_Exercise_
Count the lines in the records below that contain the string "Where", and reply with the number only.

── Extracted records

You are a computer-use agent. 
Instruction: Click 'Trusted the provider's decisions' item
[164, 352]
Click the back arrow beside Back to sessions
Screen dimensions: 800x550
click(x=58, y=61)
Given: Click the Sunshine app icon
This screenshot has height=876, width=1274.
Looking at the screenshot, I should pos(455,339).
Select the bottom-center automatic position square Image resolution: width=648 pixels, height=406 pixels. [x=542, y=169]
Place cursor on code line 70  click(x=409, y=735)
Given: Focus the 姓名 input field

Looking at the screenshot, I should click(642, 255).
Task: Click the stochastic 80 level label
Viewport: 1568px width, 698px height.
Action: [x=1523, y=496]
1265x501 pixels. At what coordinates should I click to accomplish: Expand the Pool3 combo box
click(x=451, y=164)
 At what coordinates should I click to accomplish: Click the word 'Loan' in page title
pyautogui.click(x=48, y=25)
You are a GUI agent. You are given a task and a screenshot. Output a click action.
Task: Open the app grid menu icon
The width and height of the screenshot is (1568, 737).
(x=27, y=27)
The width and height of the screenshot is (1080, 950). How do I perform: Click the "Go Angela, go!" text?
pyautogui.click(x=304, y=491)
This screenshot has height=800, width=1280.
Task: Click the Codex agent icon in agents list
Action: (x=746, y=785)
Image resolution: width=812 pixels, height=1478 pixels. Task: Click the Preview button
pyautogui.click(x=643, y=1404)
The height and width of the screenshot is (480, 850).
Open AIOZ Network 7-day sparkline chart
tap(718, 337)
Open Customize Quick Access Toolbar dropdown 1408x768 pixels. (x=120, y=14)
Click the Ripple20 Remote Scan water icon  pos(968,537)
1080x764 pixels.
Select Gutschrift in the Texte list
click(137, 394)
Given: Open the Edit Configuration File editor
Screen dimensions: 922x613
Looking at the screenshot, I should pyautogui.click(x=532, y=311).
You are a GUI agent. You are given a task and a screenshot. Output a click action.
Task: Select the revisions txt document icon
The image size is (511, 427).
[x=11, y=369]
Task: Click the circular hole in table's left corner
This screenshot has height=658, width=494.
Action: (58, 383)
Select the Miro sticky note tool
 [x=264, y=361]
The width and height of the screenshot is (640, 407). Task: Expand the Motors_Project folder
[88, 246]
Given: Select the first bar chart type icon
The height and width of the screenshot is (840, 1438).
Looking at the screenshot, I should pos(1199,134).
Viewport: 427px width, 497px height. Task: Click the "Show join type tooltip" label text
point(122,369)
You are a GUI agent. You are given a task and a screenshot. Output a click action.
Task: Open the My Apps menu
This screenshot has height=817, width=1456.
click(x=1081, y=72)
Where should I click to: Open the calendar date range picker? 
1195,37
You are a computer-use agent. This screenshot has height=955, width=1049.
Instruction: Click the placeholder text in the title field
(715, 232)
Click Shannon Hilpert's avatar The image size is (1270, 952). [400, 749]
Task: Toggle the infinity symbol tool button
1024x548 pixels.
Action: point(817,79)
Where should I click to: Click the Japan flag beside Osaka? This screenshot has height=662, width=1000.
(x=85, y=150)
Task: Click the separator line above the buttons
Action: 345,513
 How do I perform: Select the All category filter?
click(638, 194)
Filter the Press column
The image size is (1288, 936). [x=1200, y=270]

────

_Reply to the task_
2